This topic explains automatic failover in the Episerver DXC Service. Automatic failover enables customers with business critical websites to maintain high availability in the event of an outage in an infrastructure component in a datacenter, or even an entire datacenter region. Failover is an optional component which you can add to your DXC Service instance.
How it works
Failover prevents websites from going down in the event of a server failure. Through automatic detection, an error on a primary server is detected, and traffic is automatically routed to a backup server in a secondary geographically redundant location within the same delivery region.
Failover in DXC Service is fully automatic, with no manual intervention. Geo-replication is included by default, meaning that in case of a datacenter outage, traffic is sent to a backup server in a different location, providing redundancy across geographical regions.

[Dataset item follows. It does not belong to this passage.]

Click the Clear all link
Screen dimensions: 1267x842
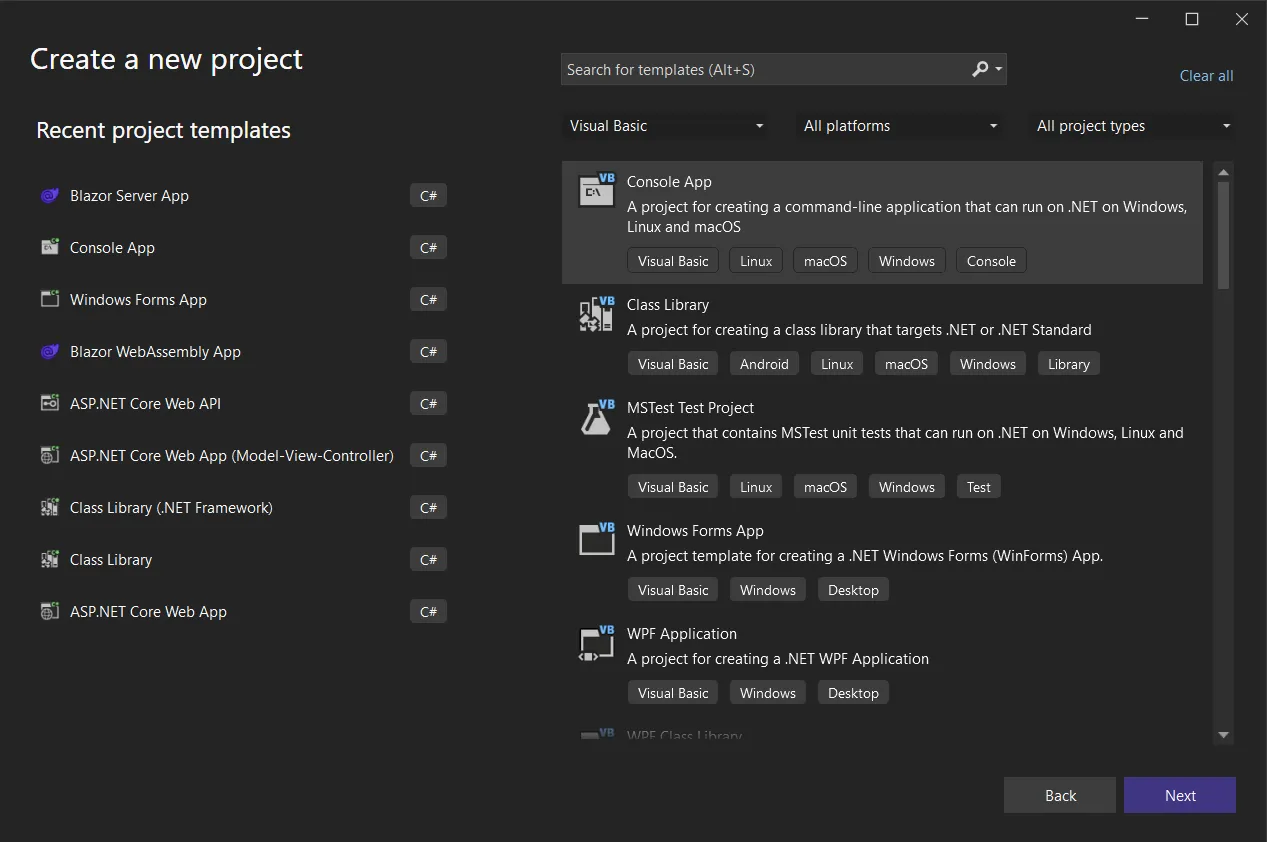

The setup includes two application environments, where storage is replicated from the primary to the secondary (failover) environment. Episerver ensures that the failover web app is always in the same state as the primary one.
The web app endpoints are continuously checked for responses. If one of them stops responding, traffic will be moved over to the secondary web app. When the primary web app is healthy again, traffic is directed back again. You can display a message informing that the site is in read-only mode.

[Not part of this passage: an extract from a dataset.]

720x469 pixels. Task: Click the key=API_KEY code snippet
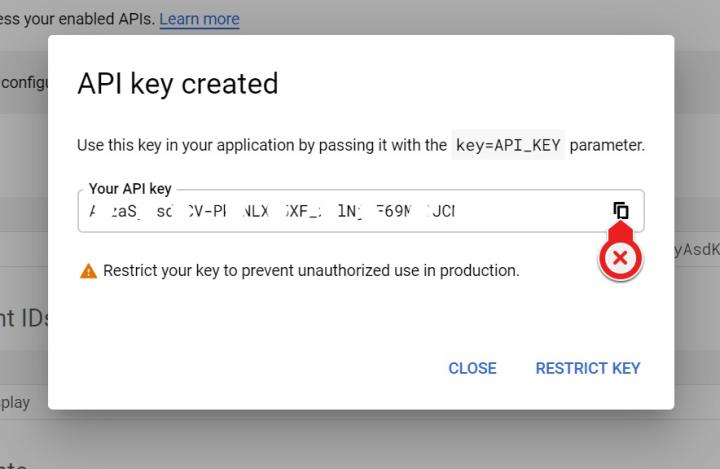tap(508, 145)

DXC Service includes built-in endpoint monitoring and automatic endpoint failover. To use failover, you need to update the websites configuration to either handle all hosts (*), and/or add the failovers hostname. This is done in the Episerver Admin view, see example below.
- Ensure to reduce the cache expiration so you do not cache items for unnecessary long time, as this may cause outdated content to be displayed on the failover web app, in case of failure.
- CMS and Commerce versions on your site must support Read-Only mode (CMS 9.7.0 and Commerce 9.9.0 or higher).
- Add-ons on the site must also support read-only mode.
- The site must be able to handle aggressive autoscaling, that is when a number of instances to meet maximum load are started before that load is expected, to get the failover environment quickly up and running. This may be an issue for sites where many calls are made to external systems during application startup.
- Ensure that you configure warnings in your solution to handle read-only mode, for example by using application state. For database transactions features, such as saving a posted form, or storage transaction features like image resizing, these features must be aware that the application is in read-only mode, to not throw write exceptions.
- Optionally, you can configure if you want to display an information message to end-users on the failover site when in read-only mode during a failure, see Find database mode by code in Database mode.
Note: When the site is in failover state, the used storage will be read-only.